Now, besting all previous records for synthesis of graphene in the laboratory, researchers at Samsung and Sungkyunkwan University, in Korea, have produced a continuous layer of pure graphene the size of a large television, spooling it out through rollers on top of a flexible, see-through, 63-centimeter-wide polyester sheet.
"It is engineering at its finest," says James Tour, a professor of chemistry at Rice University who has been working on ways to make graphene by dissolving chunks of graphite. "[People have made] it in a lab in little tiny sheets, but never on a machine like this."
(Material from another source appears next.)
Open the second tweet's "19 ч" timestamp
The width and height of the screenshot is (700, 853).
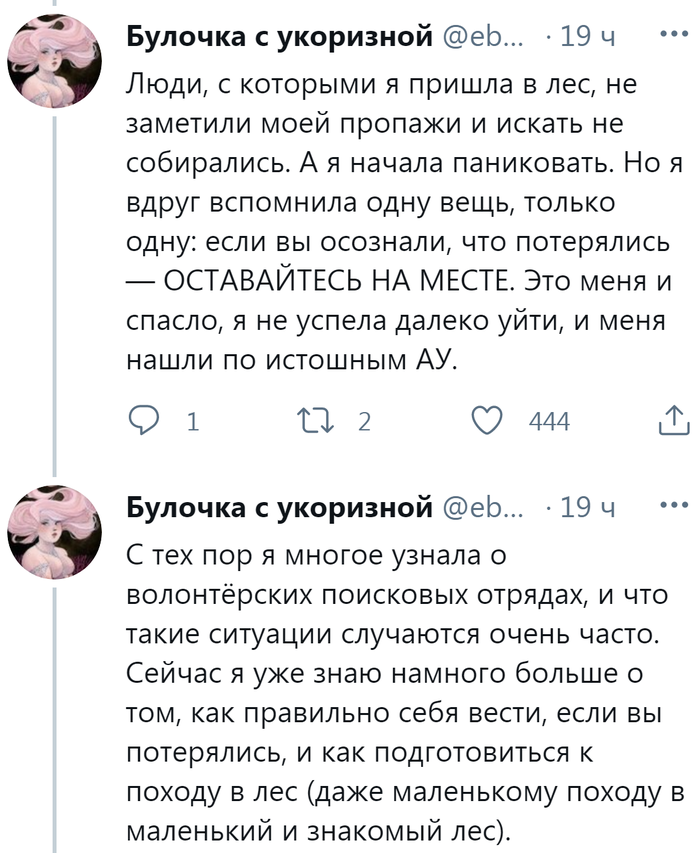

The team has already created a flexible touch screen by using the polymer-supported graphene to make the screen's transparent electrodes. The material currently used to make transparent electronics, indium tin oxide, is expensive and brittle. Producing graphene on polyester sheets that bend is the first step to making transparent electronics that are stronger, cheaper, and more flexible. "You could theoretically roll up your iPhone and stick it behind your ear like a pencil," says Tour.
The Korean team built on rapid advances in recent months. "The field really has advanced in the past 18 months," says Strano. "What they show here is essentially a monolayer over enormous areas--much larger than we've seen in the past."
Those sheets are bigger than I would have dared hope for. Let's hope the leaps continue.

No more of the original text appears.